As we've noted in previous posts, if a company provides incentives to a consumer in order to encourage the consumer to promote the company's products, the consumer is required to disclose those incentives. It's not just the consumer's problem, though. The FTC has stated that a company can be held liable for a consumer's failure to make the disclosure. Fortunately, though, there are easy steps that a company can take to protect itself in case consumers don’t comply.
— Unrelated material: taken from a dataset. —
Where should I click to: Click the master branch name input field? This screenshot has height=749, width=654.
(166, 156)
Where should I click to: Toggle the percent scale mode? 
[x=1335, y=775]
The FTC recently investigated a promotion conducted by one of Hyundai’s advertising agencies in which bloggers were given gift certificates as an incentive to include links to Hyundai videos in their posts or to comment on Hyundai’s upcoming Super Bowl ads. Many of the consumers did not disclose that they had received the gift certificates. After reviewing the promotion, however, the FTC decided not to pursue the case for a few reasons.
First, the FTC determined that Hyundai did not know about the incentives, that a small number of bloggers were involved, and that some of them did disclose they had received an incentive. Second, although advertisers can be held responsible for the actions of their agents, the actions in this case ran counter to both Hyundai’s and the agency’s social media policies. Moreover, the agency promptly took action after it learned that some bloggers hadn’t made the appropriate disclosures.
This case serves as a reminder that companies who engage in social media should have a policy that provides endorsers with guidelines about what they can, can’t, and must do. It’s not just enough to have the policy in place, however. Companies must also monitor to ensure endorsers comply with the policy, and take action against those who don’t.